Customization : this is basically a JavaScript file so if you are good at JS coding, you can customize your charts as your convenience. Also the Flot plugin system allows you better modularity
Google Visualization Pros
Documentation : awesome ! Examples for each type of graphs are available in the Google site
Easy to use : Really. Easier than Flot (that requires to somehow customize the div container)
Powerful : you have many sorts of graphs and features (zooming, interactivity,...)
Java and Python API : it can helps a lot for constructing the Data Table (at least for me, I can use the Java API)
Bottom Line
If you are familiar with jQuery, go with Flot. If you need for some reasons to see your charts offline, go with Flot. If you want full control, go with Flot.
If you don't recognize yourself above, go with Google Visu. It's easy to learn and implement, very well documented and extremely powerful.
Not in your list, but I would recommend you have a look at Highcharts http://www.highcharts.com/
Highcharts is SVG, and as such, it is much more dynamic than Flot, you can restyle graphs with CSS, attach events, perform animations, etc...
It is also compatible with IE6 and it works server-side (thx to Batik)
I'm currently building a graph-intensive application, and chose Highcharts after lots of benchmarkings. I don't regret my choice.
The piwik project uses the Open Flash Chart (not on your list).
It's easy to use, has plenty of working examples very user friendly.
I am a user of Flot, and a big fan. I use it in a Grails application, and use stacked bar, line, and pie charts, including time-series and a bunch of interactive capabilities (i.e. turn off / on series with checkboxes, etc).
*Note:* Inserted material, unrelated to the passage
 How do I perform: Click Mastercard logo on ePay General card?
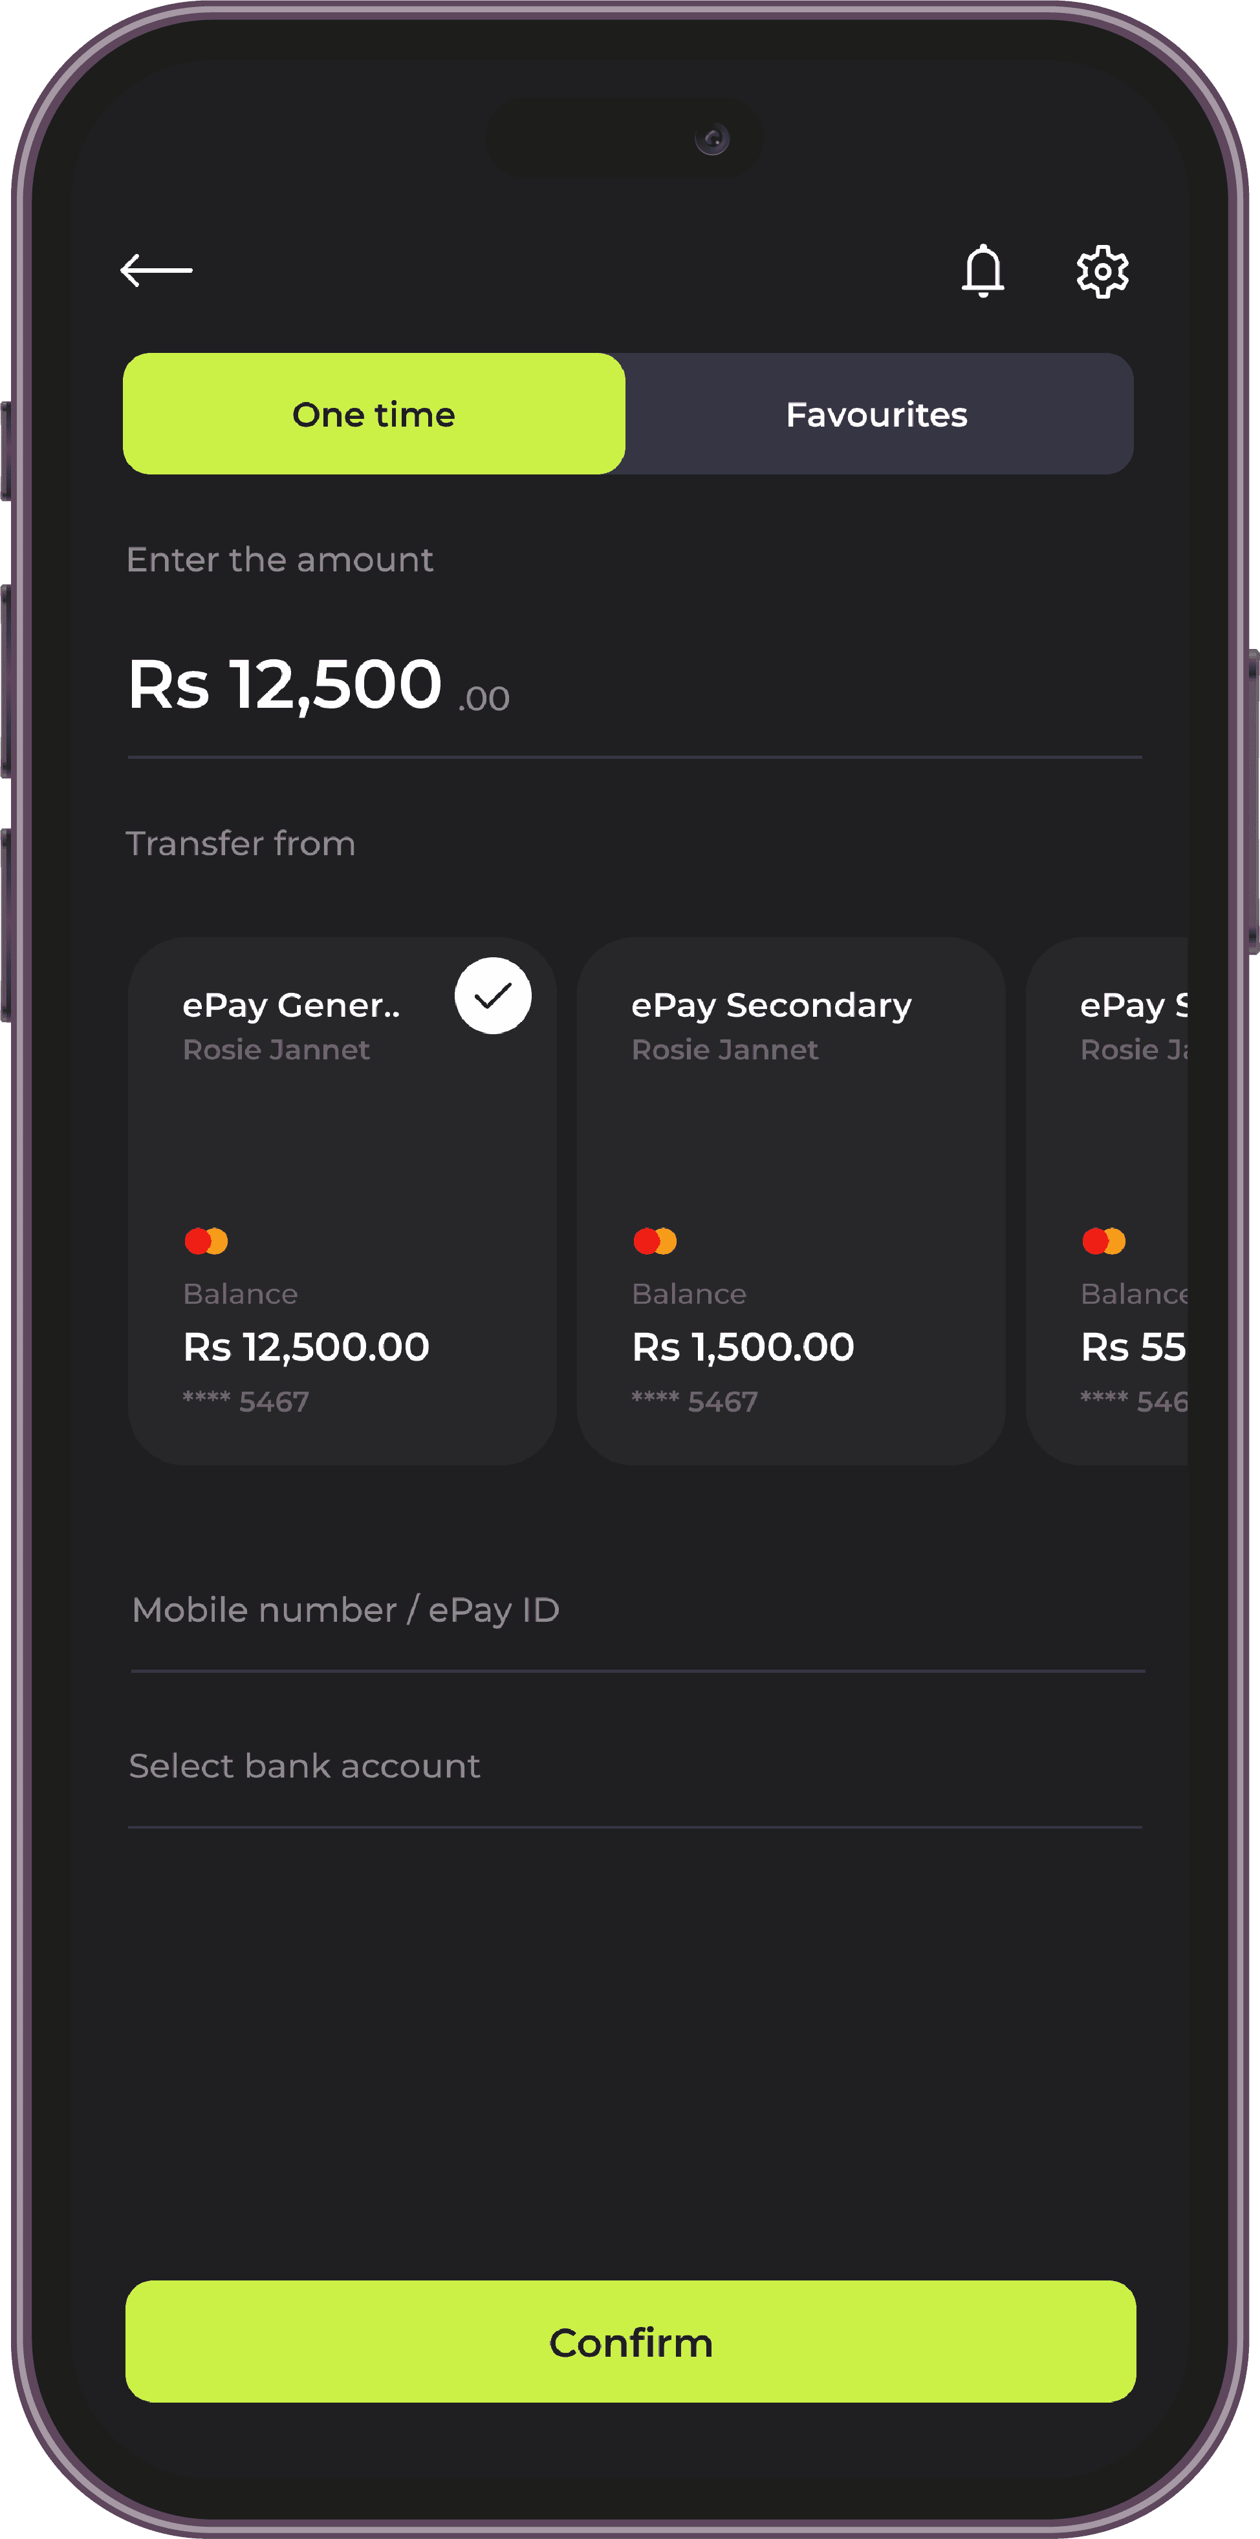tap(206, 1241)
I found it to be a pleasure to work with overall, and feel the API is quite well developed (I saw that a bunch of other JS charting libraries adopted the API, so you'll even have some flexibility to move to another kit in the future). From looking at the google API just now for a minute, I think I like flot's better (although google may have ability to pass in a series as well, didn't see it from samples).
They just came out with a new version a few weeks ago (0.6), that supports plugins, which I expect will stimulate more innovation.
So I think part of this depends on other technologies you are planning to use. It seems like Visualization is integrated with GWT, so if you are thinking of using that, Visualization is the way to go. On the other hand, if you are thinking of using JQuery for AJAX, then Flot might be a more natural fit.
When I was making my decision to use this, it seems like Google didn't have interactive visualizations, only google charts (images), which is one of the reasons I went with Flot.